▸ **SELECTED EXTRACT**

A small corpus of 375 Swedish sentences with second language (L2) learning level annotations. The levels follow the scale of the Common European Framework of Reference for Languages (CEFR https://www.coe.int/en/web/common-european-framework-reference-languages/level-descriptions).
Sentences numbered 1-285 are corpus examples collected from Korp from generic Swedish corpora (e.g. newspaper texts and novels). The CEFR level annotations are derived from the user evaluation of a corpus example selection system, HitEx (https://spraakbanken.gu.se/larka/hitex), where L2 Swedish teachers evaluated the sentences and their atomatically assigned CEFR levels. For more information about the user evaluation see the following paper: http://www.atala.org/content/candidate-sentence-selection-language-learning-exercises-comprehensive-framework-empirical.

▸ **RECORDED DATA**

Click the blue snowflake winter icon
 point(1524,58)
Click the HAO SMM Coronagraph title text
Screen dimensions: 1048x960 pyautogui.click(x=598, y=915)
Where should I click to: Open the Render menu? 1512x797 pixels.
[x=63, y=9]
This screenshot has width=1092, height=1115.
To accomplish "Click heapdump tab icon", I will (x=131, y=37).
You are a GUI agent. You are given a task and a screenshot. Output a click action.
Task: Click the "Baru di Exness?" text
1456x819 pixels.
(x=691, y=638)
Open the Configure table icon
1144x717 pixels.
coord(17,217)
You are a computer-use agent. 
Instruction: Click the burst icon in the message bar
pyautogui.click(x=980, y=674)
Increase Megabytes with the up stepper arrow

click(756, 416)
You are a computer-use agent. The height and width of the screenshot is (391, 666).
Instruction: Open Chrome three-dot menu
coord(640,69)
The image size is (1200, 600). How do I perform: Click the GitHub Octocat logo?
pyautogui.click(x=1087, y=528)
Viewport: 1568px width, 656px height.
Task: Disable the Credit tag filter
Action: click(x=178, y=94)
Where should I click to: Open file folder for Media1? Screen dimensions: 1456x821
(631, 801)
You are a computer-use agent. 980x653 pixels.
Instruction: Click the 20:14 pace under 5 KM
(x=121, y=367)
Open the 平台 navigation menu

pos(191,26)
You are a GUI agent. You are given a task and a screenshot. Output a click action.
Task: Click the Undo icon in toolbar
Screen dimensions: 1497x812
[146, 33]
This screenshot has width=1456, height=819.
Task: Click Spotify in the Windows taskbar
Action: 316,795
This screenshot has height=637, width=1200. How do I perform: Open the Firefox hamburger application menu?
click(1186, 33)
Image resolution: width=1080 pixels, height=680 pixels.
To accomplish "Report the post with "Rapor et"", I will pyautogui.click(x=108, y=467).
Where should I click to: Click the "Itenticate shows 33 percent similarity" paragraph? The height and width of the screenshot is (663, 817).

▸ **WRITTEN PROBLEM**
Write the next part of the Swedish sentence corpus description, picking up after its last sentence. The rows have no connection to the Swedish sentence corpus description.

▸ **FINAL RESULT**
The sentences included in this dataset have been filtered for their well-formedness, independence from the rest of their textual context and some additional lexical and structural criteria (e.g. abbreviations, interrogative form) using HitEx. From the original evaluation data only those sentences have been included that: (i) that were found overall suitable (with an evaluation score >= 2.5 out of 4); and (ii) where a majority of teachers agreed with the CEFR level assigned automatically by our system.
Sentences 286-375 are individually occurring sentences collected from the COCTAILL corpus (https://spraakbanken.gu.se/eng/resource/coctaill) consisting of L2 Swedish coursebook texts.
Number of sentences per CEFR level in the resource:
A1 8 + 90 (from COCTAILL)
A2 81
B1 59
B2 92
C1 45
The resource can be easily equipped with a wide variety of linguistic annotations using the Sparv (https://spraakbanken.gu.se/sparv/) pipeline both via a GUI or an API.